• WHAT YOU SHOULD DO
Return every line from the one with "luigicoppola (290, 294)" through the one with "ดวงจีน (53, 380)", inclusive, exactly as it appears below.
==== RECORDS FOR THE TASK ====
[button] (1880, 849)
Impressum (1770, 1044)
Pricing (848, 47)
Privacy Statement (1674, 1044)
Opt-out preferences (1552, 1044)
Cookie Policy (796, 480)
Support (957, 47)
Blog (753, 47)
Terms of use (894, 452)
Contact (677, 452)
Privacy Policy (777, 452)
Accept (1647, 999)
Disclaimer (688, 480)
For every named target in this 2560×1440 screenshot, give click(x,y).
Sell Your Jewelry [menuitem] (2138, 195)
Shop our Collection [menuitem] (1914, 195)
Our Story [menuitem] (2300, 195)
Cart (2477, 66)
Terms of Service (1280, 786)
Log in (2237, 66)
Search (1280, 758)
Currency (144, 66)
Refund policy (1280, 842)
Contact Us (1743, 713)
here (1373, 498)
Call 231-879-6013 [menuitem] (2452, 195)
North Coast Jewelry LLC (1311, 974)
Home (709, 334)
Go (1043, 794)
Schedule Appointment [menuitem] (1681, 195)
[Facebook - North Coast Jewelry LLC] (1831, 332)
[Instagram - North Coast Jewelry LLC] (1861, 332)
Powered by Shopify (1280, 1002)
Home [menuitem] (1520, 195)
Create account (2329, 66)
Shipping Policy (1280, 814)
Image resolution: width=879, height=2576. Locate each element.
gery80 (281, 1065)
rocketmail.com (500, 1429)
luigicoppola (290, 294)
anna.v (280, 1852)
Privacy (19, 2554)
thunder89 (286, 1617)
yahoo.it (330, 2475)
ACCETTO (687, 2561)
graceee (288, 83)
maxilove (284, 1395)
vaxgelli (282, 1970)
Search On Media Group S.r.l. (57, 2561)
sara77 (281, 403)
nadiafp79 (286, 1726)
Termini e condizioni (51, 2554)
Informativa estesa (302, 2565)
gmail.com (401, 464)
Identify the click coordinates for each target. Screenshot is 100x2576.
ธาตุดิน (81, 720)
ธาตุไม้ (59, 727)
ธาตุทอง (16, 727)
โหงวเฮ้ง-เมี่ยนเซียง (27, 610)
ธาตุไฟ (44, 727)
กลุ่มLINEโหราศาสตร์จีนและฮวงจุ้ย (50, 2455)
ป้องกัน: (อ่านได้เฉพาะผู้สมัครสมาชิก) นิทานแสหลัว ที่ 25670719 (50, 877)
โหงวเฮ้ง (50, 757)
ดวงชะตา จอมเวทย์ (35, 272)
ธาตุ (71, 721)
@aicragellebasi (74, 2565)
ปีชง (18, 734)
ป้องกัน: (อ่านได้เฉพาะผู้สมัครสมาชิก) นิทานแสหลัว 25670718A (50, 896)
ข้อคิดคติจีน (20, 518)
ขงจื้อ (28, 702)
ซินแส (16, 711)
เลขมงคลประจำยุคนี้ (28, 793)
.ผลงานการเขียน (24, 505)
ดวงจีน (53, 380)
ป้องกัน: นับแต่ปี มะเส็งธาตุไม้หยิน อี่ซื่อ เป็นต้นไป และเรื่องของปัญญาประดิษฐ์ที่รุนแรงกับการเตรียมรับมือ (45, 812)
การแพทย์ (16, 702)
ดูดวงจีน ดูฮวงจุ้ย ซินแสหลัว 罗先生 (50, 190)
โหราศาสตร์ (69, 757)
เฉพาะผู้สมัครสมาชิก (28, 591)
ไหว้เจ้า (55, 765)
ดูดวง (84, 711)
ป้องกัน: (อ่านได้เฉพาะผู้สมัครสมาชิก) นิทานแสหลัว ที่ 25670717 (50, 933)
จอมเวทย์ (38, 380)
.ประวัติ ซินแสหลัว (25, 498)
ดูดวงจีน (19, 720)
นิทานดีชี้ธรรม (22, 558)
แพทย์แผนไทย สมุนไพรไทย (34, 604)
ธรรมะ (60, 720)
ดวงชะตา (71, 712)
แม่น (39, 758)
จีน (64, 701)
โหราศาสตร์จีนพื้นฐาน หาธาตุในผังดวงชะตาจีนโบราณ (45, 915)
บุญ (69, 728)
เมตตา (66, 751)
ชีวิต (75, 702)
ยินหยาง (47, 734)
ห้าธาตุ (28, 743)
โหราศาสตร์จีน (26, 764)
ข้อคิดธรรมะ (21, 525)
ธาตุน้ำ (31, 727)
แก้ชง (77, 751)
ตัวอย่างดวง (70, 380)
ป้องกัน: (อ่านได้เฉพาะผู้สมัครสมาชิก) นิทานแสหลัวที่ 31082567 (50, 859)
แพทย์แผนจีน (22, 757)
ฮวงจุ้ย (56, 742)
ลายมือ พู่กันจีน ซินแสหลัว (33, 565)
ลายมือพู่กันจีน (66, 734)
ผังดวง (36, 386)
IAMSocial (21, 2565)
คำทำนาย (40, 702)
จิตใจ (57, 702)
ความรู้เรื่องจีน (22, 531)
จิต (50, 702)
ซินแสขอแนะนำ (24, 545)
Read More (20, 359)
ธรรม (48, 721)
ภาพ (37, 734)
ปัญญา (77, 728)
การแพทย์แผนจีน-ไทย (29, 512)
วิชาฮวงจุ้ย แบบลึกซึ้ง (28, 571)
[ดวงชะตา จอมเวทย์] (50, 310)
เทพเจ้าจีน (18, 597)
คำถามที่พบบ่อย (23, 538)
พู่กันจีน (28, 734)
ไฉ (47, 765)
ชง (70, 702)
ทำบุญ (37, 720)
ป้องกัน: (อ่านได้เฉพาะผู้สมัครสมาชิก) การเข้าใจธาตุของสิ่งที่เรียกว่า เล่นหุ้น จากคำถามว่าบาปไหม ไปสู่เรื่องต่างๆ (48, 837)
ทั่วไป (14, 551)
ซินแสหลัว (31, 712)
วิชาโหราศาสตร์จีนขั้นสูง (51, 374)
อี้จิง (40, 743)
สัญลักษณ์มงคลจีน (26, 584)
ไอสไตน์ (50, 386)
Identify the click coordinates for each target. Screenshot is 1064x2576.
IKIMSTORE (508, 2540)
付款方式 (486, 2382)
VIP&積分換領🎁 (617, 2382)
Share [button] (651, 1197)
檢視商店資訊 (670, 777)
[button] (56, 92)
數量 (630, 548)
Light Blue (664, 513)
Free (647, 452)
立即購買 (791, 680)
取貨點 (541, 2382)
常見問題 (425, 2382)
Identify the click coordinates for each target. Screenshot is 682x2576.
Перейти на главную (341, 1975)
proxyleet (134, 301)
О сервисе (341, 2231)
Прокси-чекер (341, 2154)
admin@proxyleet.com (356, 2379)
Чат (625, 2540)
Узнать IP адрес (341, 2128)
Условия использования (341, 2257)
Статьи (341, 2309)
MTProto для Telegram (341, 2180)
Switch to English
====
• RESPONSE TO THE EXERCISE
luigicoppola (290, 294)
anna.v (280, 1852)
Privacy (19, 2554)
thunder89 (286, 1617)
yahoo.it (330, 2475)
ACCETTO (687, 2561)
graceee (288, 83)
maxilove (284, 1395)
vaxgelli (282, 1970)
Search On Media Group S.r.l. (57, 2561)
sara77 (281, 403)
nadiafp79 (286, 1726)
Termini e condizioni (51, 2554)
Informativa estesa (302, 2565)
gmail.com (401, 464)
Identify the click coordinates for each target. Screenshot is 100x2576.
ธาตุดิน (81, 720)
ธาตุไม้ (59, 727)
ธาตุทอง (16, 727)
โหงวเฮ้ง-เมี่ยนเซียง (27, 610)
ธาตุไฟ (44, 727)
กลุ่มLINEโหราศาสตร์จีนและฮวงจุ้ย (50, 2455)
ป้องกัน: (อ่านได้เฉพาะผู้สมัครสมาชิก) นิทานแสหลัว ที่ 25670719 (50, 877)
โหงวเฮ้ง (50, 757)
ดวงชะตา จอมเวทย์ (35, 272)
ธาตุ (71, 721)
@aicragellebasi (74, 2565)
ปีชง (18, 734)
ป้องกัน: (อ่านได้เฉพาะผู้สมัครสมาชิก) นิทานแสหลัว 25670718A (50, 896)
ข้อคิดคติจีน (20, 518)
ขงจื้อ (28, 702)
ซินแส (16, 711)
เลขมงคลประจำยุคนี้ (28, 793)
.ผลงานการเขียน (24, 505)
ดวงจีน (53, 380)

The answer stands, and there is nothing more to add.